___ Material to process

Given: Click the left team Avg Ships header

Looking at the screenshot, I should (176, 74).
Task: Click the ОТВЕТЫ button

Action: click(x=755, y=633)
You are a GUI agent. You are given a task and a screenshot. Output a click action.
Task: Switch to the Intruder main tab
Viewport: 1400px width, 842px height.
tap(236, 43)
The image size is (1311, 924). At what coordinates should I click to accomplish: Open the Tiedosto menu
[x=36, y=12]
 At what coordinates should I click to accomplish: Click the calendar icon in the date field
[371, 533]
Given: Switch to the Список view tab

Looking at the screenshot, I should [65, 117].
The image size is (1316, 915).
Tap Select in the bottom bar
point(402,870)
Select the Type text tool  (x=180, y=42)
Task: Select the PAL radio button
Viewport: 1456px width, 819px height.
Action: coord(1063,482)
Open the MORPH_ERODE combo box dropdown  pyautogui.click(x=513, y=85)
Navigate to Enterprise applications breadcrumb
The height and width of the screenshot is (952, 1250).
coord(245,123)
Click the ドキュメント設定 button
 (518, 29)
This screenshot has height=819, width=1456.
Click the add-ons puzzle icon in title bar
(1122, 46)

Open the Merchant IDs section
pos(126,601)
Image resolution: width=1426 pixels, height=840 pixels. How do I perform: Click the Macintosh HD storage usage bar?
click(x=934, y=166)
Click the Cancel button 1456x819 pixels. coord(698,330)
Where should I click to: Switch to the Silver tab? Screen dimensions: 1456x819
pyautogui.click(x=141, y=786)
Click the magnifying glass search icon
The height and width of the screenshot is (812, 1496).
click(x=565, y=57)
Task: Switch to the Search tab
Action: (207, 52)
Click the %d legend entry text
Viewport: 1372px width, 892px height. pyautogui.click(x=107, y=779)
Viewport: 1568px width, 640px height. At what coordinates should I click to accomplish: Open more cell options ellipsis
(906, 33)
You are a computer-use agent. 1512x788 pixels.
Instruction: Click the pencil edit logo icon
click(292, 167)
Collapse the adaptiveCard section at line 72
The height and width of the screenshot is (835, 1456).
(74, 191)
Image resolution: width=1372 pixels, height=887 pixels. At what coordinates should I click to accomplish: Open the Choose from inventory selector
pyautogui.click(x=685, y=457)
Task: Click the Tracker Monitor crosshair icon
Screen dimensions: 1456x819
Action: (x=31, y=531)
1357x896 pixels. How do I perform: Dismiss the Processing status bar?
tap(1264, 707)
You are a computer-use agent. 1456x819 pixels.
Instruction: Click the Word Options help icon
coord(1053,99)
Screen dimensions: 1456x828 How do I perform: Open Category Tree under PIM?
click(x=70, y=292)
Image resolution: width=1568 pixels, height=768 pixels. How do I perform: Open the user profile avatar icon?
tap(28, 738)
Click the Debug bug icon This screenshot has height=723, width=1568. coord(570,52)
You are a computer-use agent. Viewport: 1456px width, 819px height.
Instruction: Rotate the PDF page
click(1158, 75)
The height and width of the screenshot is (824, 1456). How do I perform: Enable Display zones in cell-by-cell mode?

______

Please find the lines in the data that contain the word "computer" and copy them.

You are a computer-use agent. 1512x788 pixels.
You are a computer-use agent. 1456x819 pixels.
You are a computer-use agent. Viewport: 1456px width, 819px height.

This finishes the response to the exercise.